ラボへと続く道
翌朝。
俺の傷の様子を確認するやいなや、タージアははっと息を飲んだ。
「すごい回復力……!」
彼女が昨日つけてくれた薬草、あれは止血とか化膿止めとかいろいろな効能があったらしい。しかしその薬効の力ですら追いつかないほど、俺の身体の回復は早かったってことだ。
昔からそうだ。俺はそこそこの矢の刺し傷とか斬られた傷、大抵は一日ですっかり治っちまった。しかしそれが不思議だとも思わなかった……そう、親方でさえもだ。みんな、みんなそれが普通のことなんだ、と。
さて、俺はとにかく行くのも嫌なのだが、昨晩ルースが城に来てくれと言ってきたモンだから……はあ、しょうがない。
「ラボ……でしょうね。恐らく」ジールの隣、いや陰からタージアは言う。
「あそこはデュノ様の唯一安心できる場所なのです。そしてそのありかはほとんどの人が知らないんです……そう、王子様でさえも」
だとしたらそれは嬉しいことかも。ネネルもそうだが、王子と対峙した時の独特な緊張感……あれはとにかくもう味わいたくないんだ。
とはいえ俺一人じゃ心細いから、エッザールはともかく、ジールとタージアも一緒に城のラボへと行くことになった。
でも……タージア、いいのか?
タージアは小さくうなづくと、あの女の姿を見てみたいと思って。と話してくれた。
ふむ……恋敵みたいな? それとも嫉妬からか?
……………………
…………
……
やはり……真っ先にタージアの姿を見て驚きは隠せなかったみたいだ。
「な、なぜ君が一緒に……」城の通用門で待っていたルースの声が、心なしか裏返っていた。
「お、お久しぶりです……デュノ様」
なんだろう、この二人ってラボじゃ同僚だったんだろ? すごく、よそよそしささえ伝わってきているし。
「笑いに来たのか、僕のことを」
「それは……デュノ様の許嫁の方を見てからです」
「ほらほら、男と女の嫉妬話は後にして、とにかくラボに行こうよ!」
緊迫した二人の空気をジールが取りなしてくれた……よかった、あいつがいなかったらこいつら喧嘩でもしてたんじゃねーか?
城の石造りの冷たい廊下の上から、俺たち獣人の足の爪の音だけがちゃっちゃっと響いている。それだけ静かな、誰もいない通路だ。

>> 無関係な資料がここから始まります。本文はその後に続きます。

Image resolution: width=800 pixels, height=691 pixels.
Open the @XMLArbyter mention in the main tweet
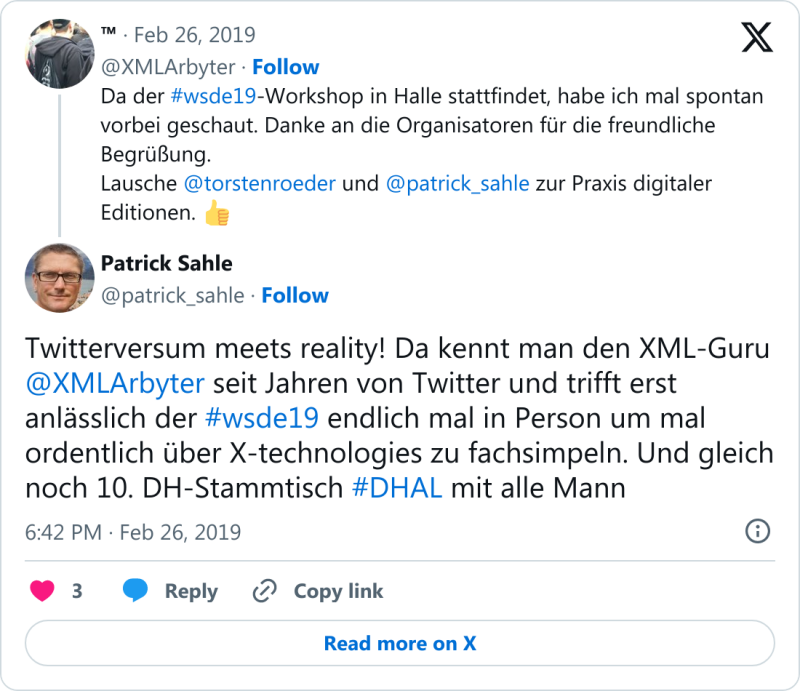[x=115, y=383]
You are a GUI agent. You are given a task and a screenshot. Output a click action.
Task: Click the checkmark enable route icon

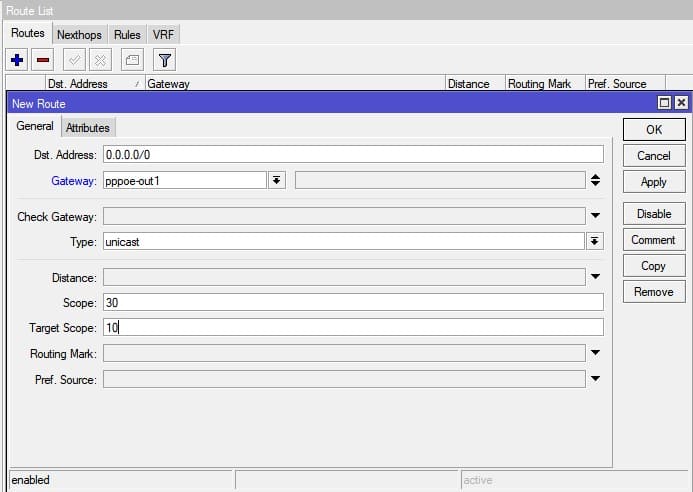point(74,60)
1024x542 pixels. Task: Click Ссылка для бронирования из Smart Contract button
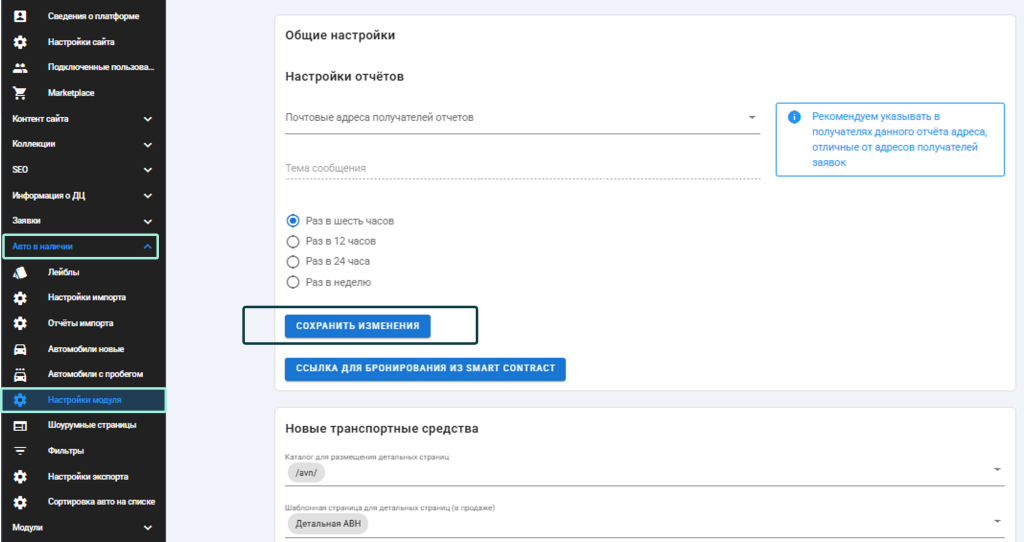pos(425,369)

「基本的にここにはほとんどの人は来ない。牢獄へと繋がっているからね」
それに、とても薄暗い一本道だ。まだ昼にもなっていないのに。
「なるほど、謀反とか城内でよからぬことを企んだものを幽閉させるための牢獄ですか……しかしなぜこんな場所へ我々を?」
「エッザール……だっけ。僕のラボはその牢獄を作り変えた部屋なんだ。基本的に誰も来ることがないし、それに地下道を通じて城からはそこそこ離れているからね。ここを知る者は、僕とタージア、それに王と王子だけさ」
おい、さっきタージアは王子も知らないって言ってなかったか?
「デュノ様……い、いま王子にっておっしゃられました……ね?」
「ああ教えたさ。マシャンヴァルの捕虜の死体を見たいって話してたからね……もうここまで来ると隠し通すことは困難になってきたし」
俺の尻尾を軽く引っ張り、すいませんラッシュさん。とタージアは申し訳なさそうに言ってくれた。
まあ……しょうがないか。ここまで来るともはや俺の出る幕はなさそうだしな。
どのくらい歩いただろうか。目の前に重く錆びついた一枚の鉄の大きな扉が。
「ようこそ、僕のラボへ」
とはいえめちゃ重そうだから、俺の方から扉を開けてやった。いや……ルースの仕事場なんだし、重いわけねーよなと後で気づいたんだが。
「タージアが話してくれたとは思う。ここでは暗殺に使う毒物の研究や薬物の調合。場合によっては検体の解剖も行ったりしてるんだ。まさにこの牢獄に相応しい場所……かも知れないかもね、それと……」さらに奥にある部屋に通され、ルースはぽつりつぶやいた。
「マティエはこの中にいる……けど、接触も、そして目を合わせることも一切しないでくれ」
俺たちのごくりと生唾を飲み込む音だけが、冷たい廊下に響き渡っていた。